_WRITTEN TASKS_:
[1] Reproduce the article on All the Young Dudes from "In 2003, All" to "of the era.".
[2] Using the article on All the Young Dudes, decide whether each statement agrees with it. Answer yes or no and quote the words that decide it.
(a) Columbia released the album in the United States.
(b) Mott the Hoople spent five years with Island Records before signing with CBS Records.
(c) On the revised Rolling Stone list, the album ranked at number 491.
[3] Continue the article on All the Young Dudes from its last sentence.

_TEXT BLOCK_:
* Begin *

All the Young Dudes Mott the Hoople Glam Rock Music


All the Young Dudes Album is by Mott the Hoople, who was an English rock band. The album was released on the 8th of September 1972 by record labels CBS in the United Kingdom and Columbia in the United States.
The album helped to turn around the fortunes for the group and push them to the forefront of the Glam Rock explosion in the UK.
Before signing with CBS Records, Mott the Hoople had spent three years with Island Records in the United Kingdom, a time that would later provide speculation over ownership of the rights.
Some have claimed that part or the whole album was recorded under the original record label. If the claim turns out to have a foundation, then Island Records would potentially have ownership of the rights to the group’s recordings.
In 2006, there was a re-release and remastered version of the album. The 2006 album added to the speculation further, when one of the tracks added as a bonus, ” Black Scorpio “, had production co-credit attributed to Muff Winwood, who was an Island Records staff producer at the time.
The co-credit for production suggested that the work, an early version of ” Momma’s Little Jewel “, had begun while at Island.
In 2003, All the Young Dudes ranked number 491 on the list of The 500 Greatest Albums of All Time published by Rolling Stone magazine. Nine years later, a revised list was released by the magazine with the album ranking at number 484.
The title track, ” All the Young Dudes “, released on the 28th of July 1972 was written and produced by David Bowie. It is widely acknowledged by critics and fans alike as one of the Glam Rock anthems of the era.
The lyrics name-check T. Rex and refers to The Beatles and The Rolling Stones. Although not initially intended as a Glam anthem, the song which focuses on youth suicide has become one of the most famous of the 70s.

* End *

_DATASET CONTENT_:
* Begin *

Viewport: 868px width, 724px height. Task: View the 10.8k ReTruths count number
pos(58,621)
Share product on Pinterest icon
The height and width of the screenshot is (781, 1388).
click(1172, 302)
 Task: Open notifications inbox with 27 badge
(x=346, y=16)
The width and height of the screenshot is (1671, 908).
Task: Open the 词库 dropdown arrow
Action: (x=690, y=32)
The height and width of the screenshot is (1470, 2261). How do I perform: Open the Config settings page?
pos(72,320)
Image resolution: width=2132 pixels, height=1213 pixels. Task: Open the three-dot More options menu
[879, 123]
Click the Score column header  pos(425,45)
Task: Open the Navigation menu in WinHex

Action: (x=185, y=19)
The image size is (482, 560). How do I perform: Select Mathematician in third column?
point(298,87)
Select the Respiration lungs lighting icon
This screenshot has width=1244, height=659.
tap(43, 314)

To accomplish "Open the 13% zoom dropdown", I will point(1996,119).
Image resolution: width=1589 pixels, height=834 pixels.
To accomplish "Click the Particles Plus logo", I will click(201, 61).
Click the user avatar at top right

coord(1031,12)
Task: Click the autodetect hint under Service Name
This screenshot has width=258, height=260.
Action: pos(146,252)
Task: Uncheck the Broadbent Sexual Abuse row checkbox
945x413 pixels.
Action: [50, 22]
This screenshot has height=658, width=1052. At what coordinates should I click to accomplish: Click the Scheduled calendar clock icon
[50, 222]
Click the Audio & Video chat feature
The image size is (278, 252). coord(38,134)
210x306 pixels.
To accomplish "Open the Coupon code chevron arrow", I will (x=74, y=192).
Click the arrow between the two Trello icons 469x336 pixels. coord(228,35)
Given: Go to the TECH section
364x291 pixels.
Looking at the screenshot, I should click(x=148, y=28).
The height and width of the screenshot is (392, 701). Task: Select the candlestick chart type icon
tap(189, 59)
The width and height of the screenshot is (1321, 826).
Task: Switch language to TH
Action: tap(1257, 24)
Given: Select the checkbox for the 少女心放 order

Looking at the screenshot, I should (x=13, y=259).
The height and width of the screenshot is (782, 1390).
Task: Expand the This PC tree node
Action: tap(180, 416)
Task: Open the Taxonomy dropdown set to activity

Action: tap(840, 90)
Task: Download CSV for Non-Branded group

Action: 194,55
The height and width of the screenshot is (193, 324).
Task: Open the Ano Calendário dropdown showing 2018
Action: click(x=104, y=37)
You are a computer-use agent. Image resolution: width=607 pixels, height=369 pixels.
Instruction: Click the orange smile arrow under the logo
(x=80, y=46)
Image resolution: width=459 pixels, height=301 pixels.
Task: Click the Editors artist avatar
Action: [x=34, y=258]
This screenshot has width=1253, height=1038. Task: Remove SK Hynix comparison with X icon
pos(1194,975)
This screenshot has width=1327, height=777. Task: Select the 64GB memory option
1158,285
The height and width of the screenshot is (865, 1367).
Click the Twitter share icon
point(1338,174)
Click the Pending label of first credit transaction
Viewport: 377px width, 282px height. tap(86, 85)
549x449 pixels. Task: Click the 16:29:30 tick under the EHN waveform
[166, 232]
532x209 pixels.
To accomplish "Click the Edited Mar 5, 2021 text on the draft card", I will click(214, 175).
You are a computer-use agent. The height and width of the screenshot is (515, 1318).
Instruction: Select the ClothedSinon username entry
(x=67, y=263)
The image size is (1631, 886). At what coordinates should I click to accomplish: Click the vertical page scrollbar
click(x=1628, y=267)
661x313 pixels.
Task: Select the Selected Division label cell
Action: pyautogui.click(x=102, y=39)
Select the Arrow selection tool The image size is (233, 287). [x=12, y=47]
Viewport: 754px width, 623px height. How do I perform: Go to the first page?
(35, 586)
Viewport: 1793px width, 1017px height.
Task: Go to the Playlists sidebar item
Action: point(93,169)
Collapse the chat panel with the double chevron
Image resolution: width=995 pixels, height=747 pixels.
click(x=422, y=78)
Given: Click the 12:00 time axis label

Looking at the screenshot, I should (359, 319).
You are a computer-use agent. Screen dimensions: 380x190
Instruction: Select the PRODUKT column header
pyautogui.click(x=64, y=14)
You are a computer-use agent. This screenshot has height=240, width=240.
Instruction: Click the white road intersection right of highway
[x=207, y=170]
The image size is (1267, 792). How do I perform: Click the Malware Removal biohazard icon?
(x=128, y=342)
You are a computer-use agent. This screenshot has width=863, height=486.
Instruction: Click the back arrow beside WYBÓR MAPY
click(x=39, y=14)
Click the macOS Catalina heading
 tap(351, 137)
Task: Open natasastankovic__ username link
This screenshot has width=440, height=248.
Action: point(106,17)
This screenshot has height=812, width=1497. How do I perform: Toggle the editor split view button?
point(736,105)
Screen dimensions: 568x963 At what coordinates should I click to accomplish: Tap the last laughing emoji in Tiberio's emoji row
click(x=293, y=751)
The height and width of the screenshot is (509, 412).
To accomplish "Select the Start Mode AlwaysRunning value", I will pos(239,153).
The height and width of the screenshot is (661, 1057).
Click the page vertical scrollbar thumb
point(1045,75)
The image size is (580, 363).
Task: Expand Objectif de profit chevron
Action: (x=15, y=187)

* End *

_OUTPUTS_:
[1]
In 2003, All the Young Dudes ranked number 491 on the list of The 500 Greatest Albums of All Time published by Rolling Stone magazine. Nine years later, a revised list was released by the magazine with the album ranking at number 484.
The title track, ” All the Young Dudes “, released on the 28th of July 1972 was written and produced by David Bowie. It is widely acknowledged by critics and fans alike as one of the Glam Rock anthems of the era.

[2]
(a) Yes: "CBS in the United Kingdom and Columbia in the United States."
(b) No: "had spent three years with Island Records in the United Kingdom"
(c) No: "a revised list was released by the magazine with the album ranking at number 484."

[3]
The single proved to be a commercial success for the group. In the United States, ” All the Young Dudes ” peaked at number thirty-seven on the Billboard Hot 100, spending eleven weeks on the chart there.
In the United Kingdom, it entered the UK Singles Chart on the 12th August 1972 and peaked at number three. In Ireland, the single peaked at number four on the Irish Singles Chart.
The All the Young Dudes album was also a commercial success for Mott the Hoople. In the United States, it reached a peak of number eighty-nine on the Billboard 200.
In the United Kingdom, the album peaked at number twenty-one, spending a month in the Top 100.


About Mott the Hoople

Mott, the Hoople, was formed in 1966 under the name Doc Thomas Group. The name Mott the Hoople was chosen from the title of a 1966 novel about misfit Norman Mott by Willard Manus, an American novelist and playwright based in Los Angeles.
The line-up consisted of Ian Hunter, Mick Ralphs, Peter Overend Watts, Terence Dale ‘Buffin’ Griffin and Verden ‘Phally’ Allen.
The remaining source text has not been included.